Face à l’intensification des effets du changement climatique, les collectivités locales du Nord-Bénin sont appelées à revoir leurs stratégies de développement. À Natitingou, l’Organisation internationale pour les migrations (OIM) a réuni les acteurs communaux de l’Atacora autour de l’intégration de solutions climato-adaptatives, sensibles au genre et à la mobilité humaine dans les Plans de développement communal (PDC). Une démarche qui vise à mieux anticiper les risques et à placer les populations les plus vulnérables au cœur de la planification locale.
Légende : Photo de Famille
Dans le Nord-Bénin, les communes sont de plus en plus confrontées aux conséquences du changement climatique et à leurs répercussions sur les conditions de vie des populations. Face à cette réalité, la planification locale apparaît comme un outil essentiel pour anticiper les risques et renforcer la capacité des territoires à y répondre. C’est dans cette perspective que l’OIM Bénin a organisé, la semaine dernière à Natitingou, une activité consacrée au renforcement des capacités des acteurs locaux et communaux de l’Atacora.
Au cœur des échanges : la nécessité d’intégrer davantage les enjeux climatiques dans les Plans de développement communal. L’objectif est de permettre aux collectivités de concevoir des projets et des politiques mieux adaptés aux réalités des populations exposées aux effets du changement climatique.
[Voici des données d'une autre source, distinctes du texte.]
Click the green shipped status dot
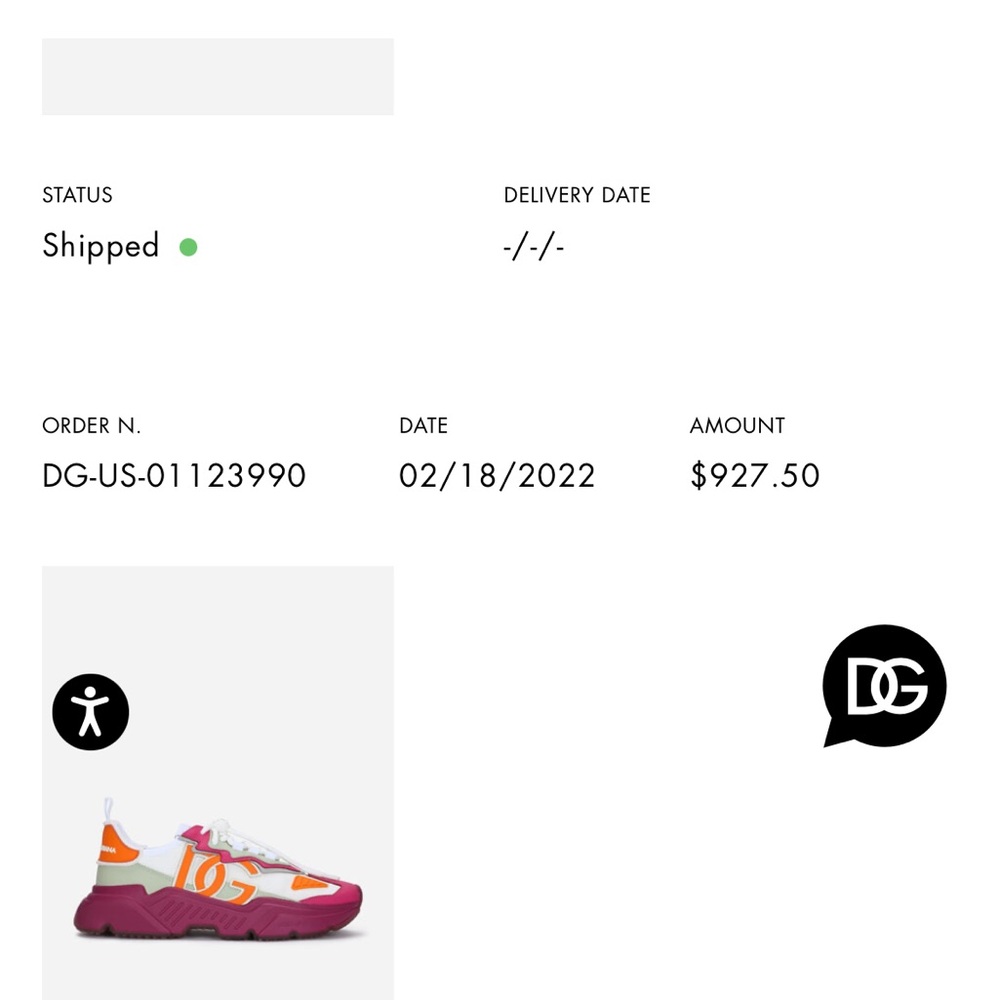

Il s’agit notamment de prendre en compte les risques environnementaux, mais également leurs conséquences sociales et économiques sur les communautés.
La démarche accorde une attention particulière à deux dimensions souvent étroitement liées aux bouleversements climatiques : le genre et la mobilité humaine. En effet, les effets des changements environnementaux peuvent accentuer les vulnérabilités de certaines catégories de population et pousser des communautés à modifier leurs lieux ou leurs moyens de vie. Pour les communes, intégrer ces dynamiques dans la planification permet donc de mieux anticiper les déplacements, de prévenir certaines vulnérabilités et d’adapter les réponses publiques aux réalités locales.
Avec la participation de Modoukpè Oniodje, du programme continental de l’OIM consacré à la mobilité climatique en Afrique, les acteurs présents ont pu approfondir leurs connaissances sur les approches permettant de construire des territoires plus résilients. Les échanges ont notamment porté sur la manière de faire évoluer les outils de planification communale afin qu’ils tiennent compte des risques climatiques et des besoins spécifiques des populations concernées.
Par ailleurs, cette initiative s’inscrit dans une dynamique plus large de renforcement de la résilience des communautés du Nord-Bénin. Financée par le Fonds de l’OIM pour le développement (IDF), elle intervient dans le cadre du projet intitulé « Renforcement de la résilience des communautés du Nord-Bénin affectées par le changement climatique et la dégradation de l’environnement ». À travers ce programme, l’ambition est de soutenir les territoires confrontés aux pressions environnementales tout en renforçant les capacités des acteurs chargés de leur développement.
Pour les communes de l’Atacora, l’enjeu est désormais de traduire les connaissances acquises en actions concrètes. Ainsi, l’intégration de solutions climato-adaptatives dans les PDC pourrait permettre de mieux orienter les investissements locaux, de renforcer la protection des populations et de préparer les territoires aux évolutions futures du climat. Cette approche invite également les collectivités à considérer le changement climatique non plus comme une question exclusivement environnementale, mais comme un enjeu transversal qui touche l’économie, la cohésion sociale, les infrastructures et la mobilité des populations.
À travers cette mobilisation des acteurs locaux, l’Atacora entend donc faire de la planification communale un véritable outil d’anticipation climatique. Une orientation qui pourrait contribuer à bâtir, dans le Nord-Bénin, des territoires plus inclusifs, mieux préparés aux chocs environnementaux et capables de protéger davantage les populations les plus exposées.